From Abu Ghraib to Guantanamo to Bagram, to the battlefields of Iraq and to the "black" prisons of the CIA, humiliation and beatings, rape, anal rape and murder have now become so commonplace that each new outrage is creeping into the inside pages of our newspapers. My reporting notebooks are full of Afghan and Iraqi complaints of torture and beatings from August 2002, and then from 2003 to the present point. How, I keep asking myself, did this happen? Obviously, the trail leads to the top. But where did this cult of cruelty begin?





So first, here's the official US Army "Soldier's Creed", originally drawn up to prevent anymore Vietnam atrocities:

"I am an American soldier.

I am a member of the United States Army--a protector of the greatest nation on earth. Because I am proud of the uniform I wear, I will always act in ways creditable to the military service and the nation that it is sworn to guard ...

No matter what situation I am in, I will never do anything for pleasure, profit or personal safety, which will disgrace my uniform, my unit or my country.




I will use every means I have, even beyond the line of duty, to restrain my Army comrades from actions, disgraceful to themselves and the uniform.

I am proud of my country and it's flag.



I will try to make the people of this nation proud of the service I represent for I am an American soldier."

Now here's the new version of what is called the "Warrior Ethos":

I am an American soldier.

I am a warrior and a member of a team. I serve the people of the Unites States and live the Army values.

I will always place the mission first.

I will never accept defeat.

I will never quit.

I will never leave a fallen comrade.

I am disciplined, physically and mentally tough, trained and proficient in my warrior tasks and drills.
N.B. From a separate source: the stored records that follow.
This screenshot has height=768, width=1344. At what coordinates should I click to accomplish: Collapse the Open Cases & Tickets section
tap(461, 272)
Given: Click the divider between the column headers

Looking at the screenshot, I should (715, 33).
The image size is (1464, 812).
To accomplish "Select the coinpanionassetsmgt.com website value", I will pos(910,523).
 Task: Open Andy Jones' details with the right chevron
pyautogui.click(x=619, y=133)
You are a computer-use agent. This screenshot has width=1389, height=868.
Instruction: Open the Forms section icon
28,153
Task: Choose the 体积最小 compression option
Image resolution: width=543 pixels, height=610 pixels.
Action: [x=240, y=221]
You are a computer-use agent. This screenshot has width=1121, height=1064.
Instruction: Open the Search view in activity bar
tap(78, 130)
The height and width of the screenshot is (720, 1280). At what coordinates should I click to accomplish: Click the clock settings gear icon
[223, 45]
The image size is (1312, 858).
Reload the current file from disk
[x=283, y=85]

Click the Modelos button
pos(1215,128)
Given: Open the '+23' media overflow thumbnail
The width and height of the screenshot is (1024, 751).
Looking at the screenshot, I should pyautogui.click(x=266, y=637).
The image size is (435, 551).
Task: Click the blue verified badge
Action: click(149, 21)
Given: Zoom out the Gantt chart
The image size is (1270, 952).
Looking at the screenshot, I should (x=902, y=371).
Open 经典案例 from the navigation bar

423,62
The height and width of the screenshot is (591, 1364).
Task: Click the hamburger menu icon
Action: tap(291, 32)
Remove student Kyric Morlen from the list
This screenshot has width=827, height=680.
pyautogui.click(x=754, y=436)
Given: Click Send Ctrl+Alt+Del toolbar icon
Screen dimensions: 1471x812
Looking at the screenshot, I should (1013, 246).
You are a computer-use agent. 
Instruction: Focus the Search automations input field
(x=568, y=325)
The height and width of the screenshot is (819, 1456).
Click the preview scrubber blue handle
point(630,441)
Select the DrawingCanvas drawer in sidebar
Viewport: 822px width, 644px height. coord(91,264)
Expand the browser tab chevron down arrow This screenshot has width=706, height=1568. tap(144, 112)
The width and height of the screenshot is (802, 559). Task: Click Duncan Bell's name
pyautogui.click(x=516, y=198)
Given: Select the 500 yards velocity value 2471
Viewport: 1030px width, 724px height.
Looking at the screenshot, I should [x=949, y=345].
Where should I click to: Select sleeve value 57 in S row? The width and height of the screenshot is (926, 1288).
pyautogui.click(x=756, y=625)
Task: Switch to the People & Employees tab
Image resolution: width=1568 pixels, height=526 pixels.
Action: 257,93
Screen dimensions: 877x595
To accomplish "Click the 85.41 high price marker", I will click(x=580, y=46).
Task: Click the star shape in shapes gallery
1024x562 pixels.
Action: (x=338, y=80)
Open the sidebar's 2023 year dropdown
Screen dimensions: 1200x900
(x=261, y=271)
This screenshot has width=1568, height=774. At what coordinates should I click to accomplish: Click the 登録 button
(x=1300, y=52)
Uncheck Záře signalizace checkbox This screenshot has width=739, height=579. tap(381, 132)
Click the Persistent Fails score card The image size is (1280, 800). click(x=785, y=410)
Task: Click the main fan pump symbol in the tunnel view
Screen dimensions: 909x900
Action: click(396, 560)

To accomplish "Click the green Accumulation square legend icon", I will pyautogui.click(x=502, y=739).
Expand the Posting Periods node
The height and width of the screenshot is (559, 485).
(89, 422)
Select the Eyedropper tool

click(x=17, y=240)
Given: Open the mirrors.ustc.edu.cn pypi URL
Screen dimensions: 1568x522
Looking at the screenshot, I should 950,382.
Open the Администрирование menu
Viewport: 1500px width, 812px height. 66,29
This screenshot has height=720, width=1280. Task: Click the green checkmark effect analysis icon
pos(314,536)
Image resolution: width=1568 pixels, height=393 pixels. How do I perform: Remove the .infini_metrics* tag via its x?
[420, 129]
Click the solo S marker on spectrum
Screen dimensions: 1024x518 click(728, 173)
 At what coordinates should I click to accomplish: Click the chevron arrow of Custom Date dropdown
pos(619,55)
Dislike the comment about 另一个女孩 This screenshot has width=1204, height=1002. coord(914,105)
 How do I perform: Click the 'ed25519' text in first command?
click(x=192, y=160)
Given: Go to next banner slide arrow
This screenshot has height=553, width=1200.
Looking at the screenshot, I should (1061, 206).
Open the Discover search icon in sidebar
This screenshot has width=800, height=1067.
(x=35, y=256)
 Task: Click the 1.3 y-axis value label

I always maintain my arms, my equipment and myself.




I am an expert and I am a professional. I stand ready to deploy, engage and destroy the enemies of the United States of America in close combat. I am a guardian of freedom and the American way of life.

I am an American soldier.




Like most Europeans--and an awful lot of Americans--I was quite unaware of this ferocious "code" for US armed forces, although it's not hard to see how it fits in with Bush's rantings. I'm tempted to point this out in detail, but my American veteran did so with such eloquence in his letter to me that the response should come in his words: "The Warrior Creed," he wrote, "allows no end to any conflict accept total destruction of the 'enemy'. It allows no defeat ... and does not allow one ever to stop fighting (lending itself to the idea of the 'long war'). It says nothing about following orders, it says nothing about obeying laws or showing restraint. It says nothing about dishonourable actions ...".

Each day now, I come across new examples of American military cruelty in Iraq and Afgha-nistan. Here, for example, is Army Specialist Tony Lagouranis, part of an American mobile interrogation team working with US marines, interviewed by Amy Goodman on the American Democracy Now! programme describing a 2004 operation in Babel, outside Baghdad: "Every time Force Recon went on a raid, they would bring back prisoners who were bruised, with broken bones, sometimes with burns. They were pretty brutal to these guys. And I would ask the prisoners what happened, how they received these wounds. And they would tell me that it was after their capture, while they were subdued, while they were handcuffed and they were being questioned by the Force Recon Marines ... One guy was forced to sit on an exhaust pipe of a Humvee ... he had a giant blister, third-degree burns on the back of his leg."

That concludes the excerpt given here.